If an employee is aware that a decision will generate accidental activities then there better be a damn fine reason for it, otherwise cry negligence! Sometimes being unawares of this is bad enough as some accidental activities are simply unacceptable, for instance fixing transaction ACIDity post-production. In such cases if you are aware of these problems and your position suggests you must act on it, doing otherwise is the grossly negligent and your neck should be at risk.

Measuring Success

{Friday, January 28th, 2005}

I once believed that a live application is a successful application. I hear and read plenty of stories about unsuccessful projects concluding long before being able to bare an application.
I’ve since learned that this judgment is not so simple. Project engagements usually see me leave shortly after applications go live, but I’ve now had a few occasions were I’ve worked on a living application. I now believe that the success of an application is measured by it’s usefulness as measured through the eye of the user.

So why would an application be, in a relative sense, useless? Here’s a couple of simple theories:

  • There’s no adequate voice representing the needs of the users (In XP terms, the ‘voice of the business’).
  • UAT without the U.
  • The application is too difficult to morph to business needs, or other natural end of life scenario’s.
  • The application features are no longer needed by the business.

Ideally we’d all like our applications to experience the last scenario. But what can you about the first two scenarios? From my point of view, the best course of action would be:

  1. Judge whether the application is more of a hindrance than a help.
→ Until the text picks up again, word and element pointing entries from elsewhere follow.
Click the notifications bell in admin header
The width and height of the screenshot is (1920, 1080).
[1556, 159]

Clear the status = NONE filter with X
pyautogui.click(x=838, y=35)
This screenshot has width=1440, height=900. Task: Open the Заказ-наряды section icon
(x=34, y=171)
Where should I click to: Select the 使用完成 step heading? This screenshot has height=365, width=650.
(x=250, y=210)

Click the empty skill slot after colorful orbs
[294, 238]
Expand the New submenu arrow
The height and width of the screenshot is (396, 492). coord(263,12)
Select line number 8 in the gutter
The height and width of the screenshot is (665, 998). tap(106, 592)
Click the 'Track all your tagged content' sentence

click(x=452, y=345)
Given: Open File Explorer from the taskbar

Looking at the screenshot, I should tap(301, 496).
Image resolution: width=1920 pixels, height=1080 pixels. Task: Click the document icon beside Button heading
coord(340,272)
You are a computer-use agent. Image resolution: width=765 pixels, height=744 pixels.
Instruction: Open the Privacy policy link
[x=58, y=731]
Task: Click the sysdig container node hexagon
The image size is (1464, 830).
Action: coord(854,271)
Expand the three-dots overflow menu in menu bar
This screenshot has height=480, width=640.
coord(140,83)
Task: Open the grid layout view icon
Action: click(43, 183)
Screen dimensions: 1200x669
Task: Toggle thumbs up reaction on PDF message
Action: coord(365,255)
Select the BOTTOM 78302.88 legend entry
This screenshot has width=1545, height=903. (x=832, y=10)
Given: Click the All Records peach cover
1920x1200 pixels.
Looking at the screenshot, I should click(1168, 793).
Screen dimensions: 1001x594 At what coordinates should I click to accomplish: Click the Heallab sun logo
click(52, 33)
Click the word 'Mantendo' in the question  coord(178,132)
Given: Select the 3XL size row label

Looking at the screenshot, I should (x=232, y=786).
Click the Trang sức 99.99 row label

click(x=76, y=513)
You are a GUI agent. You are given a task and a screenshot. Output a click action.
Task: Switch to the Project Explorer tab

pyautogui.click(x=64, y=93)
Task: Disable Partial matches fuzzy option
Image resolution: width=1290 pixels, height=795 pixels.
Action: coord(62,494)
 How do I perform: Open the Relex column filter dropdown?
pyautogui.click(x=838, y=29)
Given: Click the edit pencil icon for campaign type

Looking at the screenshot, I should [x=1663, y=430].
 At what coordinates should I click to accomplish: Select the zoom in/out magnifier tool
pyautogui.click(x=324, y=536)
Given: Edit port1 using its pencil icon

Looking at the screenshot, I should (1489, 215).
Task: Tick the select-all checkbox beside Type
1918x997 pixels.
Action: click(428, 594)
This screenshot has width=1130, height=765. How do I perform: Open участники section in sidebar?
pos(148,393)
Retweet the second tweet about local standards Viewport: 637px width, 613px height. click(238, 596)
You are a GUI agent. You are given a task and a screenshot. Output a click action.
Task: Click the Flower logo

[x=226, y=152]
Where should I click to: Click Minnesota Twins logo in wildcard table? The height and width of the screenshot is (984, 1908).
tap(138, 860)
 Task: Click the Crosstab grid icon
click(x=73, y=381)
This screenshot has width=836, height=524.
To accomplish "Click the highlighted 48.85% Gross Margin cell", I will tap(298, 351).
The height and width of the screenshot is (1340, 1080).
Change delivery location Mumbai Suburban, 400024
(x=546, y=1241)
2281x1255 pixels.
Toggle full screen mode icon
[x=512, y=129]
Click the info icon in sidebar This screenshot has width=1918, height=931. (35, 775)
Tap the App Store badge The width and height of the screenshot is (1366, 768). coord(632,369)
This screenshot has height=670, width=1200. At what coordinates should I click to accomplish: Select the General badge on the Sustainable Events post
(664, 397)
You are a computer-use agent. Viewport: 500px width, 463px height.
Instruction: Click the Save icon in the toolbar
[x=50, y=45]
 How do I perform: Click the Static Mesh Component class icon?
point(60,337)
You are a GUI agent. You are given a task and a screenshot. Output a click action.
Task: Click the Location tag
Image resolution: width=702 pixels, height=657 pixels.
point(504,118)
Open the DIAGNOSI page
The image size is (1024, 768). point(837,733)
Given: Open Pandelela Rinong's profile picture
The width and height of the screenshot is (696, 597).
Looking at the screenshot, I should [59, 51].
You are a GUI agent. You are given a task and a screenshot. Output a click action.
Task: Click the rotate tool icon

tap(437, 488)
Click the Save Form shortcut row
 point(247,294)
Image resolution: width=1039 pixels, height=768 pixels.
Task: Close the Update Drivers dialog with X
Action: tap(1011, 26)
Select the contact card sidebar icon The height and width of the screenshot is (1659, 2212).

If it is a hindrance, bring down production.
  2. Bring in a real user to work with the development team. Justify the cost of that persons relocation against the cost of having a useless system.
  3. Consult this user when marking up stories.
  4. Make that user a significant body in the testing group, ideally checking functionality as soon as possible i.e. when the developer believes they are done.

Now this is all really XP voice of the customer stuff. For mind, it’s common sense, as most things the XP way tend to be.

Are there other criteria you can use to judge the success of an application? Absolutely. Here’s another I rate highly - success is measured by the technical support required to perform an applications day-to-day tasks.
Clearly if you’re in a situation where you’re having to perform things like:

  • Munge data due to application transaction boundaries not being clearly defined.
  • God forbid: Create external applications and tools as workarounds.

Then the ship is sinking fast and developers will be quickly wheel spinning just to keep the application running. Why is the wheel spinning? In the long-term these patch solutions are not evolving the application by making it more useful, in effect you gain no ground.
While some patch solutions can be commended for their creativity, if you think it’s ‘problem solved’, think again. In the bigger picture of things they are just temporary fixes to core of requirement, design and architectural flaws. Clearly the most responsible course of action involves stepping back and tackling these core issues.